Parel has mostly aedes mosquitoes that spread dengue whereas Chunabhatti has more of anopheles mosquitoes, which carry the malaria parasite.
This is a preliminary observation of scientists at the Haffkine Institute in Parel, who have been collecting mosquitoes from various parts of central Mumbai to understand which species and sub-species are dominant. "We decided to conduct this internal research because of the spurt in malaria cases," said Dr Abhay Choudhary, director of Haffkine.
Researchers are collecting mosquitoes to know which species are present, which stage they are in (eggs, larvae or adult mosquitoes) and to figure out the vector density in the areas. Since different measures are used to control larvae and adult mosquitoes, the mapping could help.
"Tests will tell us what proportion of the collected mosquitoes are carrying the malaria parasite," said Dr Choudhary. The study was being done for academic reasons, he said.
Haffkine Institute has been testing pesticides developed by various companies for 60 years and has a collection of mosquitoes, cockroaches, houseflies and termites. The institute certifies these products, which include mosquito repellant creams and sprays, based on their efficacy before they hit the market.

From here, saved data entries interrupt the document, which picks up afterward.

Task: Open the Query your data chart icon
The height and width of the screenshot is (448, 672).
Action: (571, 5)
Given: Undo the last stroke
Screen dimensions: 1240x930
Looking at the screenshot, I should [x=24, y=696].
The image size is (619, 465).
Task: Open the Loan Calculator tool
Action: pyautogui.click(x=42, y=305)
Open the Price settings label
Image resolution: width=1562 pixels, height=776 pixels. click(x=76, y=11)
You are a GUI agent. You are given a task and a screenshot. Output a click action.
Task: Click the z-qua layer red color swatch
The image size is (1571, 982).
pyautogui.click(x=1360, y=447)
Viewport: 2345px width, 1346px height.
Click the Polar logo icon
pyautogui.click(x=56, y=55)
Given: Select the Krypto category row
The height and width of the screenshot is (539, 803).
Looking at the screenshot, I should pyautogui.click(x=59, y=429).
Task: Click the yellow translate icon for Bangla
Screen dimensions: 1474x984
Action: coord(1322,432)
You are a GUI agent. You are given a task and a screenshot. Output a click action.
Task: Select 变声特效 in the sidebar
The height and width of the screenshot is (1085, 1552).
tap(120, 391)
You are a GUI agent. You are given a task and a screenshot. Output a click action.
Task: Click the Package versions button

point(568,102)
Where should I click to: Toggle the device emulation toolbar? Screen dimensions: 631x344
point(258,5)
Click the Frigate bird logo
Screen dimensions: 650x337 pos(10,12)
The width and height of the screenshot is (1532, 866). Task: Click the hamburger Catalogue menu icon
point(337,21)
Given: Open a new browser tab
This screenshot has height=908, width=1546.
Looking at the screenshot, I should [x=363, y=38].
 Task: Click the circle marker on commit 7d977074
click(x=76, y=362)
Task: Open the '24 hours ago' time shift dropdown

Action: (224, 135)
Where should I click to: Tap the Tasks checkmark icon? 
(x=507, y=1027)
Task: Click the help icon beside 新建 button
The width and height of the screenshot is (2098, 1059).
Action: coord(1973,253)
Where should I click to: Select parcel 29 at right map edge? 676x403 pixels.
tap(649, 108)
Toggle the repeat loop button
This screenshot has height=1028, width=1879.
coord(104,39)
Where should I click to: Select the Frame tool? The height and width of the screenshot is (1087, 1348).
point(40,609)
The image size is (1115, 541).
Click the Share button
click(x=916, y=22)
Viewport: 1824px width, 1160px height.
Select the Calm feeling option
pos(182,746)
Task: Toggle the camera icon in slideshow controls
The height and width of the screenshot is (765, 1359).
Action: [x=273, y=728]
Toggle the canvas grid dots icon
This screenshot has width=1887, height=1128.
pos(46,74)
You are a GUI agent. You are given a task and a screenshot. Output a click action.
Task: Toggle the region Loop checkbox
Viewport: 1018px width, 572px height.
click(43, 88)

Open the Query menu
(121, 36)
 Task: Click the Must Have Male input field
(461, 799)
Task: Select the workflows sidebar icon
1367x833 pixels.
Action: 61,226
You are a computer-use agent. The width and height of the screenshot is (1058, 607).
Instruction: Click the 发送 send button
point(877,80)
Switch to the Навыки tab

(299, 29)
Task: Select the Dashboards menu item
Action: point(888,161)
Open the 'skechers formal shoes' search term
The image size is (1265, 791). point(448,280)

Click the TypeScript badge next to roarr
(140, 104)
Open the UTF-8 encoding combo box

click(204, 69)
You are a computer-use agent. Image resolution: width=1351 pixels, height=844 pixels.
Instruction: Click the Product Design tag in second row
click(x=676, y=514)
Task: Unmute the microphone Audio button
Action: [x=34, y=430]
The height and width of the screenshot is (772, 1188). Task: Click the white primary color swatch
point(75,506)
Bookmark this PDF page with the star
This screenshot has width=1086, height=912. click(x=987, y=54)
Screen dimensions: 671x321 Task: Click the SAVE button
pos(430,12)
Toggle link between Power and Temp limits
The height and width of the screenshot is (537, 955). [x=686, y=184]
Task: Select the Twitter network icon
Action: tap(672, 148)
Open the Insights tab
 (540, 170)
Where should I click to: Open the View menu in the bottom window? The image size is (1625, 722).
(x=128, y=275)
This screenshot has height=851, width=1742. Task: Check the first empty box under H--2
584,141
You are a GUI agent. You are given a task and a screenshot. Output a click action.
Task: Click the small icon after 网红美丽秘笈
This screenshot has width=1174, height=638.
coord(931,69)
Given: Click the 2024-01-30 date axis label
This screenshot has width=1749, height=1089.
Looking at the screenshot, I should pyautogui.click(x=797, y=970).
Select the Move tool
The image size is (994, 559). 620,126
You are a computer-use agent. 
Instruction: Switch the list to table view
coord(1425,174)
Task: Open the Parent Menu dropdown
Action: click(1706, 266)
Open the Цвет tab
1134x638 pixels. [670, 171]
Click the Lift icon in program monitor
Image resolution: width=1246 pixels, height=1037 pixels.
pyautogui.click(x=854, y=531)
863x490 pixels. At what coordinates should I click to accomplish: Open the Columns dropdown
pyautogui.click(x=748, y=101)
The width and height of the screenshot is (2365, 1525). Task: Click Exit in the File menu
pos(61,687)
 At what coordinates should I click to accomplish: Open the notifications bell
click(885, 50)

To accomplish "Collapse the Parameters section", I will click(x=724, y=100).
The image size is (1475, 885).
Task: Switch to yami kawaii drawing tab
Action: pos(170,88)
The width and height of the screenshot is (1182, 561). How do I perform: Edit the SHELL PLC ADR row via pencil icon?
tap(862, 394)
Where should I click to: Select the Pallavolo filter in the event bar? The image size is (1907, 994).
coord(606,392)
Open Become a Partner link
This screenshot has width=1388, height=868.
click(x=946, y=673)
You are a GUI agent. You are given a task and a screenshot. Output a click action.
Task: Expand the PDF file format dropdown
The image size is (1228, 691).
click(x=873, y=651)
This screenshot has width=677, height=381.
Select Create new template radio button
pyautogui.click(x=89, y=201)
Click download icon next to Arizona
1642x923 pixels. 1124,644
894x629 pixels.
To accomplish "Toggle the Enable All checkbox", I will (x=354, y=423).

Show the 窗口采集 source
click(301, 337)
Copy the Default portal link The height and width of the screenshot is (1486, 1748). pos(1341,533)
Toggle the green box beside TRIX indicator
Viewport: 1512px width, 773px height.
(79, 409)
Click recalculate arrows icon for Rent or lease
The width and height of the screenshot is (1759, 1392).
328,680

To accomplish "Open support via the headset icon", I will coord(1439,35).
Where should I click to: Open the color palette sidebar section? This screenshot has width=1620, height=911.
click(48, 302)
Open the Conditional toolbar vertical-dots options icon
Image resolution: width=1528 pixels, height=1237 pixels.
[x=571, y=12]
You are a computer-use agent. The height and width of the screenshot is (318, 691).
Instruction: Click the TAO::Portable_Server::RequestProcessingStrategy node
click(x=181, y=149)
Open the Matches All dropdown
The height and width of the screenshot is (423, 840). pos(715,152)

The civic body is planning to send a mosquito larvicidal oil, procured from a private company called Dapmans, to Haffkine to test its potency. "When this oil is sprayed on stagnant water, it forms a film and prevents larvae growth," said Dr Arun Bamne, BMC’s insecticide officer.
Haffkine's zoonosis department is also studying whether detergent powder and liquid soap can control mosquito breeding. "We want to see if putting a pinch of cheap household products like detergent and soap can control larvae growth," said Dr Ramaiya Mira, head of the zoonosis department.